« Nous croyons que la joie est transformatrice : lorsque nous nous sentons joyeux, nous ouvrons un espace pour l’autre, créons des liens, partageons de l’énergie », explique la direction d’IndieJúnior, qui célèbre sa dixième édition avec une programmation destinée aux enfants, aux jeunes et aux familles.
Parmi les films sélectionnés, on trouve des courts-métrages de la République tchèque, « un des pays d’Europe avec une grande tradition de création de films pour l’enfance », ainsi que du cinéma portugais, comme les animations « Mesa » de João Fazenda, « A cada dia que passa » d’Emanuel Nevado, et « Cão sozinho » de Maria Reis Andrade.

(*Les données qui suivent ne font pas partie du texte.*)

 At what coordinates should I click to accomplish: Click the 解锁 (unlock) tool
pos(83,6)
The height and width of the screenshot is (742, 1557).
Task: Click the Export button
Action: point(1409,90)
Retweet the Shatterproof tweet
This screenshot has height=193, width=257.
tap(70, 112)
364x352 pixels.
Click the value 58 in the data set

Au Planétarium, l’un des espaces de cette édition, une séance intitulée « Pudim Cósmico e Outras Viagens » se tiendra, avec « un film sur le cosmos entièrement réalisé avec de la nourriture ». Au Batalha — Centre de Cinéma, la séance « Curtas Mães e Pais », destinée aux adultes, est programmée, « avec des films qui jettent un regard sensible sur l’enfance ».
Pour les jeunes, l’IndieJúnior a programmé, sur suggestion du musicien de Porto Jorge Prendas, le film « Grease », la comédie musicale de Randal Kleiser, avec John Travolta et Olivia Newton-John.

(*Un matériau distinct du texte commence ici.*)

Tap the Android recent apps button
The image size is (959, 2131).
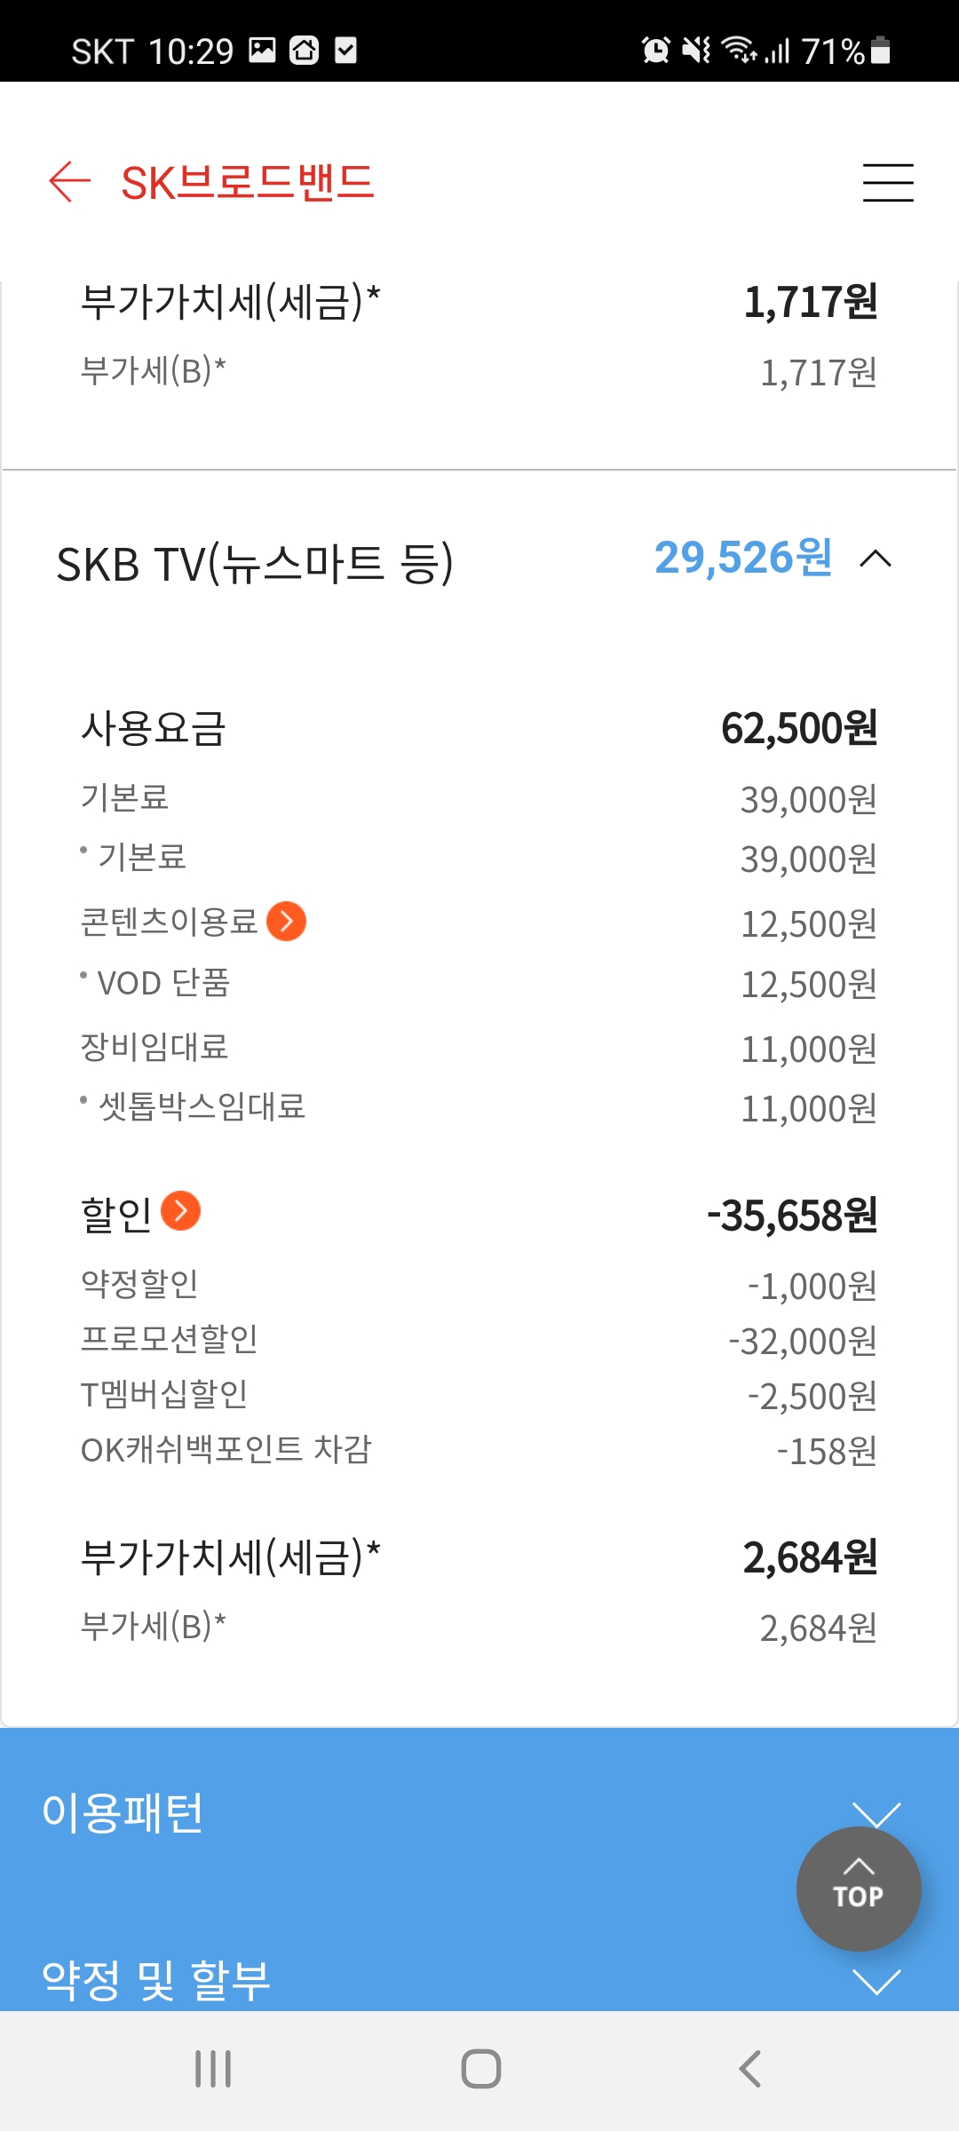click(x=213, y=2069)
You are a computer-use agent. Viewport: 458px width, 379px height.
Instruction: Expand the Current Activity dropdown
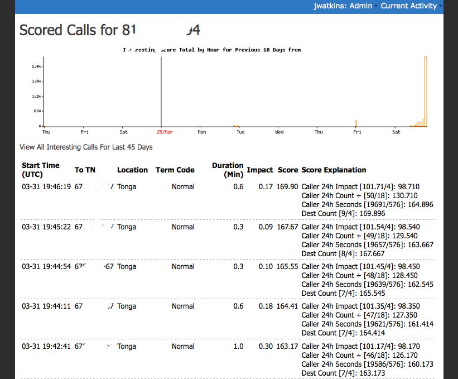pos(410,6)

Pour la fin du festival, l’IndieJúnior a choisi, le 01 février à Batalha, une performance du Chœur Enfantin de l’Université de Porto, dirigé par Pedro Guedes Marques, et une séance thématique avec des films sur les gâteaux et les fêtes.
Dans le cadre du projet éducatif « Eu programo um festival de cinema », des séances auront lieu avec des films choisis par des élèves, comme ceux de l’École Basique de Igreja Velha à Matosinhos et de l’École Basique Augusto Gil à Porto.

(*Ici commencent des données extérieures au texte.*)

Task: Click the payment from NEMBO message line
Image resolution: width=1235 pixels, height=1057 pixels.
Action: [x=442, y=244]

En partenariat avec le Plan National des Arts, le festival organisera un débat sur la peur et la joie, à partir du film canadien « Morte ao Biquíni ! » de Justine Gauthier, portant sur une fillette de 10 ans qui s’insurge lorsque ses parents la pressent de porter le haut du bikini.
Jusqu’au 02 février, l’IndieJúnior sera également à la Bibliothèque Municipale Almeida Garrett, au Colisée de Porto, à la Salle Estúdio Perpétuo et à la Rectorat de l’Université de Porto.